Tasks and exercises:
[a] In the forum thread on converting a journal bearing turbo to ball bearing, what does jhayesvw say would need to be bought?
[b] In the forum thread on converting a journal bearing turbo to ball bearing, rewrite the paragraph beginning "As long as its the same exhaust flange" as a short list that keeps its main facts.
[c] From the forum thread on converting a journal bearing turbo to ball bearing, reproduce the text starting at "## jhayesvw (Oct" and ending at "cooling and all.".

Source document:
# Journal bearing converted to ball bearing



## abawp (Nov 30, 2005)

I tried searching on this but came up empty handed. Is it possible to convert a journal bearing turbo to a ball bearing turbo?


----------



## SlowGolf1 (Jan 8, 2007)

*Re: Journal bearing converted to ball bearing (abawp)*

As long as its the same exhaust flange it "will" work. You have to look into things that may need to be changed to make it "work" IE charge pipe (compressor housing), inlet(again comp housing), downpipe (turbine housing), and how to run coolant lines if you are going to run em. That all I can think of right now


----------



## toy_vw (Feb 11, 2006)

^^^WTF??? i THINK he meant converting the internals of the center cartridge...
and..I dont know..


----------



## jhayesvw (Oct 3, 2001)

*Re: (toy_vw)*

i think that you would need to buy a new CHRA. because its going to be quite a bit different. water cooling and all.


----------



## SlowGolf1 (Jan 8, 2007)

*Re: (toy_vw)*


_Quote, originally posted by *toy_vw* »_^^^WTF??? i THINK he meant converting the internals of the center cartridge...
and..I dont know..

Ah gotcha. I was under the impression that he was going from a journal bearing to ball bearing turbo. In this case the OP would be swapping the old CHRA for a BB CHRA. Not sure what turbo he has but below is an example 
Ex
http://www.atpturbo.com/Mercha...e=GTB


----------



## abawp (Nov 30, 2005)

Recorded data:
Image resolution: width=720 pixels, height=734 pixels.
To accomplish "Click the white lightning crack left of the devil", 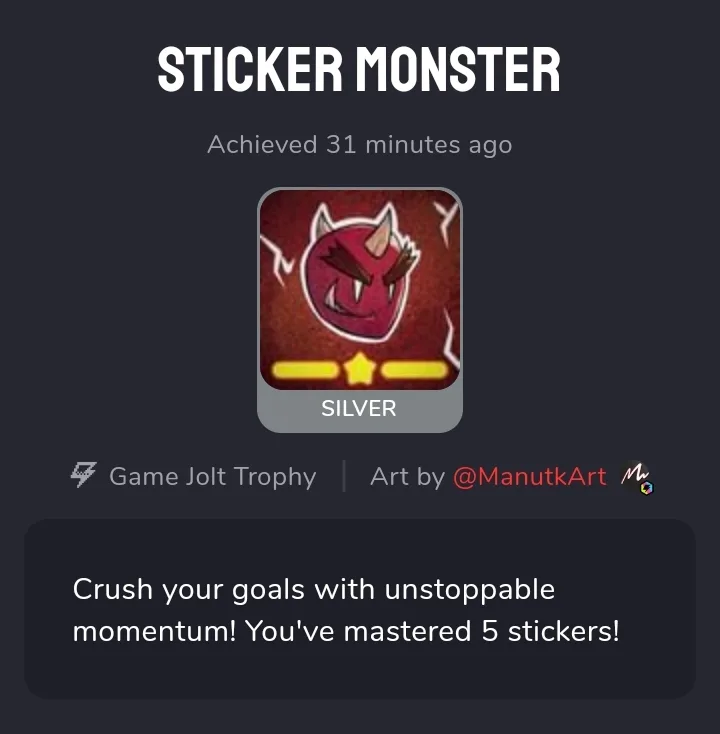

Task-by-task results:
[a] A new CHRA.

[b]
- The swap will work as long as the exhaust flange is the same.
- Parts that may need changes:
  - Charge pipe (compressor housing)
  - Inlet (compressor housing)
  - Downpipe (turbine housing)
  - Coolant line routing, if coolant lines are used

[c]
## jhayesvw (Oct 3, 2001)

*Re: (toy_vw)*

i think that you would need to buy a new CHRA. because its going to be quite a bit different. water cooling and all.